_Problem to solve:_
Write down exactly the lines from the one below that has "You are a computer-use" to the end of the data, both ends included; the pictures should not appear in your copy.

────

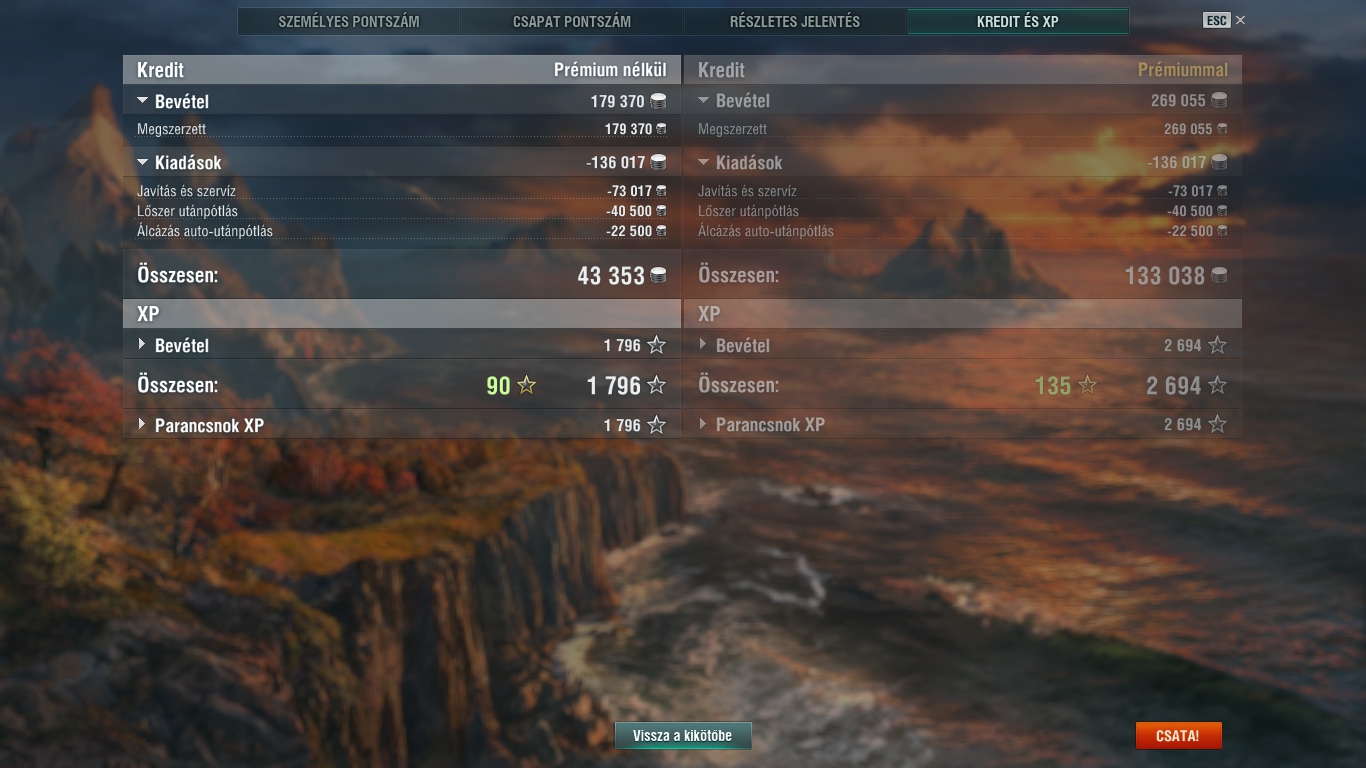Screen dimensions: 1366x768
Task: Close the report with the X icon
Action: (x=1240, y=20)
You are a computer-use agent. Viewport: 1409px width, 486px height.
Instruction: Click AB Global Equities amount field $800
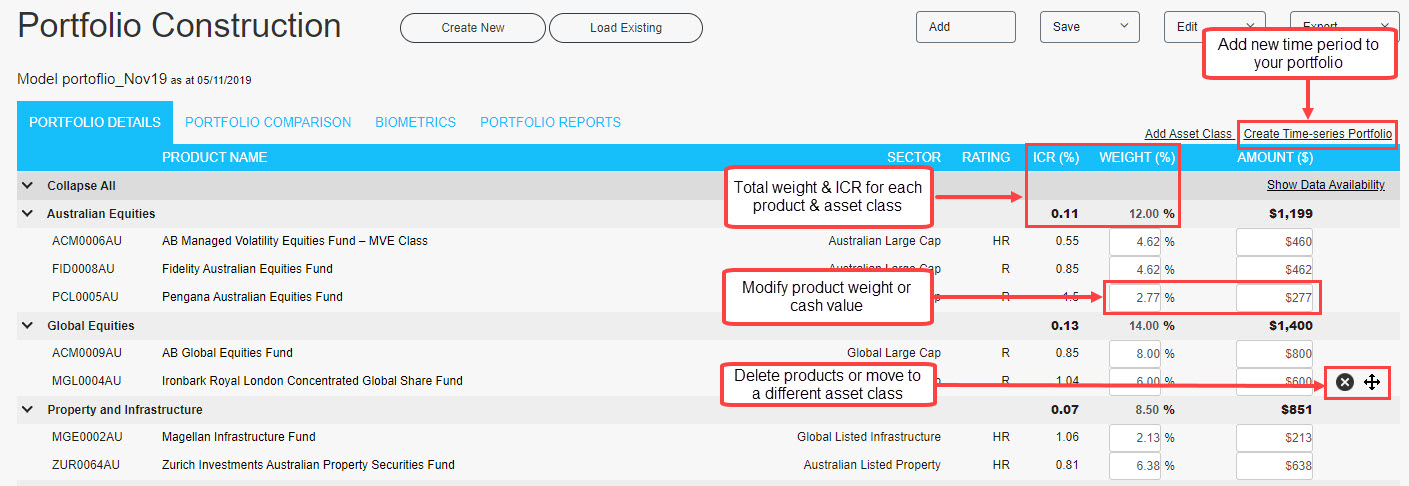1274,354
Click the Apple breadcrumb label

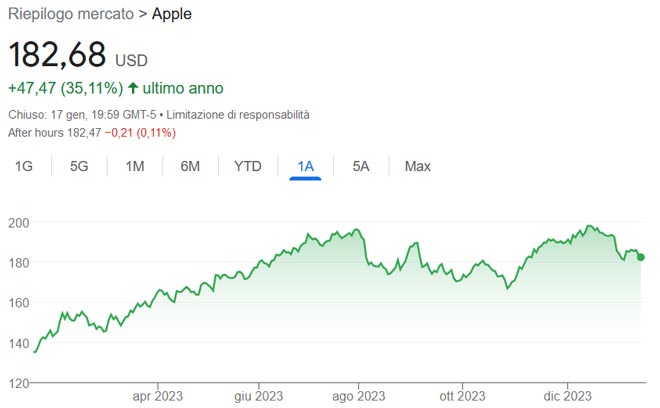pyautogui.click(x=172, y=14)
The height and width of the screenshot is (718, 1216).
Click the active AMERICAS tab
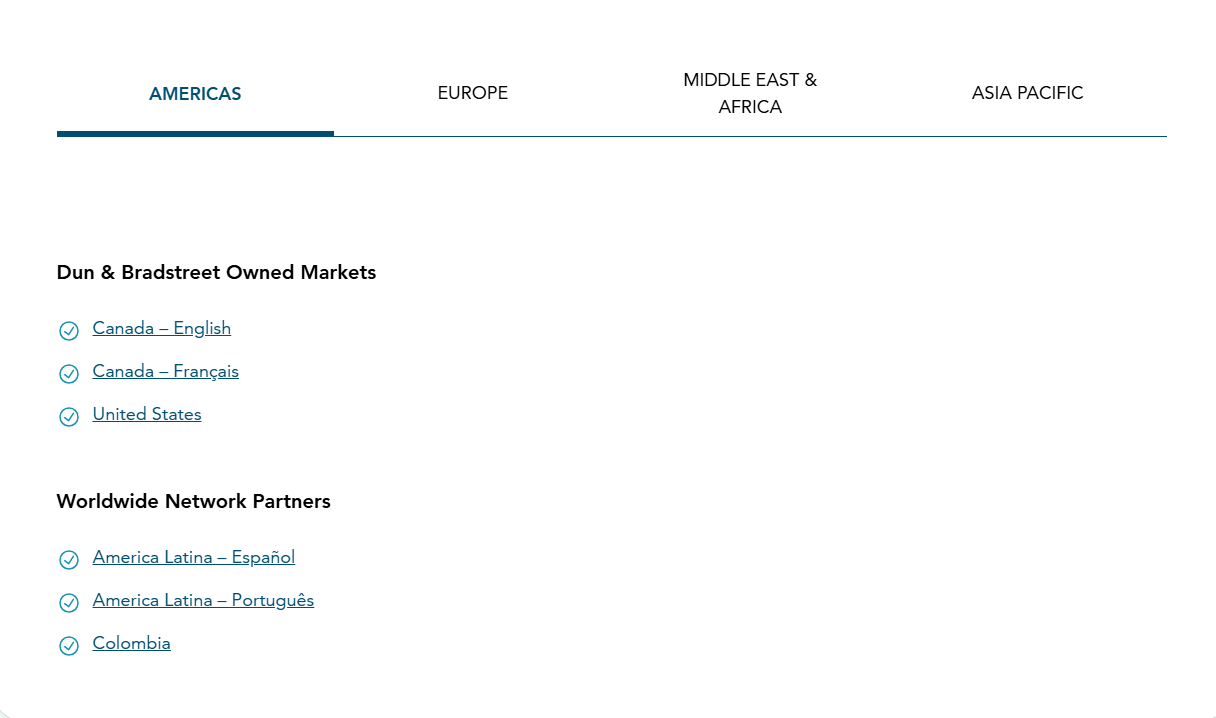tap(195, 93)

────

_Exercise result:_
You are a computer-use agent. Viewport: 1409px width, 486px height.
Instruction: Click AB Global Equities amount field $800
1274,354
Click the Apple breadcrumb label

pyautogui.click(x=172, y=14)
The height and width of the screenshot is (718, 1216).
Click the active AMERICAS tab
tap(195, 93)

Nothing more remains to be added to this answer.